Funded and led by the Rohingya diaspora in Saudi Arabia, according to the International Crisis Group (ICG), the armed group’s membership has grown significantly in less than a year.

The ICG in a report released in August said that the desperate situation of the Rohingyas in Myanmar was one of the factors that explained this growth.

Prior to the Aug. 25 incident, ARSA, which was founded in 2012 and has been sporadically active in the western state of Rakhine (formerly known as the Arakan), home to the Rohingya population, was only known for one coordinated attack.

It took place in October 2016, on three police posts near the border with Bangladesh, and involved some 400 guerillas, according to Myanmar’s government.

This incident also led to a tough response by the military, which at that time was already accused of murders, torching houses, looting and rape.

The insurgents are led by Ata Ullah, identified by the government as Hafiz Tohar, an ethnic Rohingya born in Karachi, Pakistan, and raised in Mecca, Saudi Arabia.

Flanked by hooded men, Ullah, 27, appears in videos posted on social networks urging the defense of the Rohingyas in the face of “brutal” oppression by the Myanmar army.

ARSA fighters have been trained in guerrilla warfare in camps in Bangladesh, and some have fought in the Afghanistan and Pakistan conflicts.

The army calls the insurgents “extremist Bengali terrorists” and accuses the rebels of being responsible for killing civilians, allegations which ARSA rejects.

Lilianne Fan, director of the Geutanyoe Aid Foundation – which provides aid to Rohingyas – during a conference in Bangkok, when asked about an investigation carried out by independent agencies, questioned whether the allegation of attacks on civilians should be taken seriously.

“There isn’t yet sufficient evidence to show ARSA is systematically attacking civilians,” said the expert on conflicts, adding that its modus operandi does not match the criteria of the international definition of terrorism.

The actual number of members of the guerrilla group is unknown, but it has a limited capacity due to its lack of weapons.

The army says, in the two attacks, it has killed more than 400 insurgents and detained around 100, while the armed group killed 21 policemen and soldiers.

Since October 2016, about 400,000 Rohingyas – almost half the Rohingya community – have crossed into Bangladesh fleeing the violence in Myanmar.

The United Nations High Commissioner for Human Rights, Zeid Ra’ad al-Hussein, warned on Monday that ethnic cleansing of the Rohingyas could be taking place in Myanmar, as well as possible crimes against humanity.

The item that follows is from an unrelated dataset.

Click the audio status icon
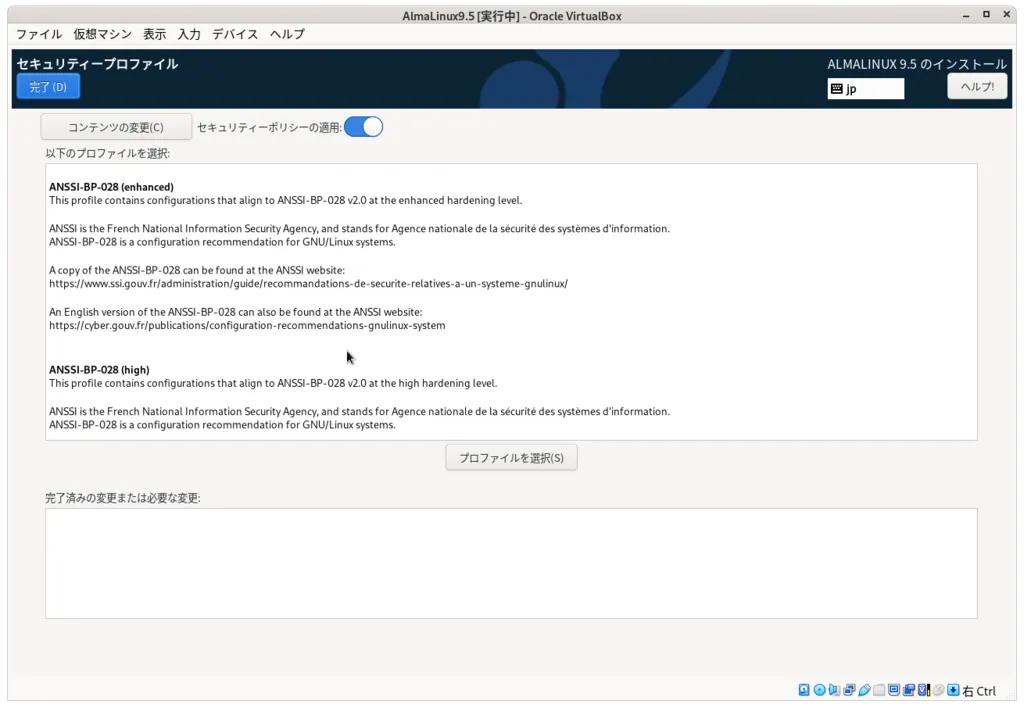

ARSA declared a temporary ceasefire on Sunday to allow the entry of humanitarian assistance but Naypyidaw rejected it.

It is estimated that more than 1 million Rohingyas who have been living in Rakhine have been victims of growing discrimination since the outbreak of sectarian violence in 2012, which left at least 160 dead and some 120,000 displaced.

Myanmar denies the Rohingyas citizenship, because it considers them to be illegal immigrants from Bangladesh.